More pictures and details on her very own site.

I am your father, um…

Scary vader mask
Some of you may already know that Robert, our now-six-year-old, has been a little, well, confused, gender-wise, for some time. He likes girly toys, like mermaid dolls, he likes girly images, like unicorns, and he frequently pretends to be a girl, namely Vanessa the Fembot.
In an effort to be hip, modern, with-it parents, we have tried to be accommodating – we even got Santa to bring Robert a Barbie for Christmas (along with her beach buggy and a Ken doll (who now has real hair, by the way)). We have watched unicorn movies with him (although I draw the line at Angelina Ballerina, the cartoon about the white mouse who whines and cries incessantly).

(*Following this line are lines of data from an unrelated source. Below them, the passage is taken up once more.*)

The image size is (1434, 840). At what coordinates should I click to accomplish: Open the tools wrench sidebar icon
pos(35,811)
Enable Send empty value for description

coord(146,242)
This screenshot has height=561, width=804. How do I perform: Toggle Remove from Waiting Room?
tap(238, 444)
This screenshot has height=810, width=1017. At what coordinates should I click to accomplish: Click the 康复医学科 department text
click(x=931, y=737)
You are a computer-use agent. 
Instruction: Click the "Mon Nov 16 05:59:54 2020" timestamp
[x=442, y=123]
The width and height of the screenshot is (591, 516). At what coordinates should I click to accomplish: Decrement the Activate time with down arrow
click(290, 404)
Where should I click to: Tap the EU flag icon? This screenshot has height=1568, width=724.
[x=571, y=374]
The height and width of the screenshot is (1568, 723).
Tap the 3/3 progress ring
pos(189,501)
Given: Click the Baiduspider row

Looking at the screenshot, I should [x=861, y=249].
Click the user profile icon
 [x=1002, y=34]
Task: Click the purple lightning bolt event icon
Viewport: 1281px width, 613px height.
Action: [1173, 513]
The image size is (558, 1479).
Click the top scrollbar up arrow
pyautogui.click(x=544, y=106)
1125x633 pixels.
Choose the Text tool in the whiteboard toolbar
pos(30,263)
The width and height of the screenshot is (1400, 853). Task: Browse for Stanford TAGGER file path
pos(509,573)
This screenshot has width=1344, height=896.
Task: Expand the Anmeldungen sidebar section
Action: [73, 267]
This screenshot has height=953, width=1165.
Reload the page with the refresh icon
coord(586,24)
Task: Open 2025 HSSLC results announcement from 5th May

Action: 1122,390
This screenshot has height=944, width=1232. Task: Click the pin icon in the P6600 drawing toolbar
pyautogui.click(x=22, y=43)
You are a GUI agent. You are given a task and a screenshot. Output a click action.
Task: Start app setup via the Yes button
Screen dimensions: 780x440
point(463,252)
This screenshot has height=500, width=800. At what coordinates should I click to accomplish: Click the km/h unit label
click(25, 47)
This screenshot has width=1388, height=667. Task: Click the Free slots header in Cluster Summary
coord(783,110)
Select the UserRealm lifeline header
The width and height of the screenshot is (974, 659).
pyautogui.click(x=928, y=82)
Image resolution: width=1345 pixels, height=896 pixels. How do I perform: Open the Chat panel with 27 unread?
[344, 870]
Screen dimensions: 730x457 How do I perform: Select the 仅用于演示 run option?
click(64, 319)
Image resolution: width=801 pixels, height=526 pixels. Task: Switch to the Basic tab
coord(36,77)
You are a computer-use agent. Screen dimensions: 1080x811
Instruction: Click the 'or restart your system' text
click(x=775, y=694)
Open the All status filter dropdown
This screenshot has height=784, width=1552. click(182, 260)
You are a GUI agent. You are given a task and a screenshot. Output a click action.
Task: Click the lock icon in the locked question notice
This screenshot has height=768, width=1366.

Having said that, we were nonetheless thrilled that Robert expressed a strong desire for the scary Darth Vader voice-changing helmet. So last weekend, for Robert’s 6th birthday, we gave him the helmet.
Later that evening, a tiny yet terrifying heavy breather stomped up to Dr. T and said “Muahaha! Do you know who I am?” Dr. T, who’s not just a pretty face, said “You must be Darth Vader!”
To which the helmeted figure replied “No – I am Darth Vader’s wife!! Muahaha!”
Sigh.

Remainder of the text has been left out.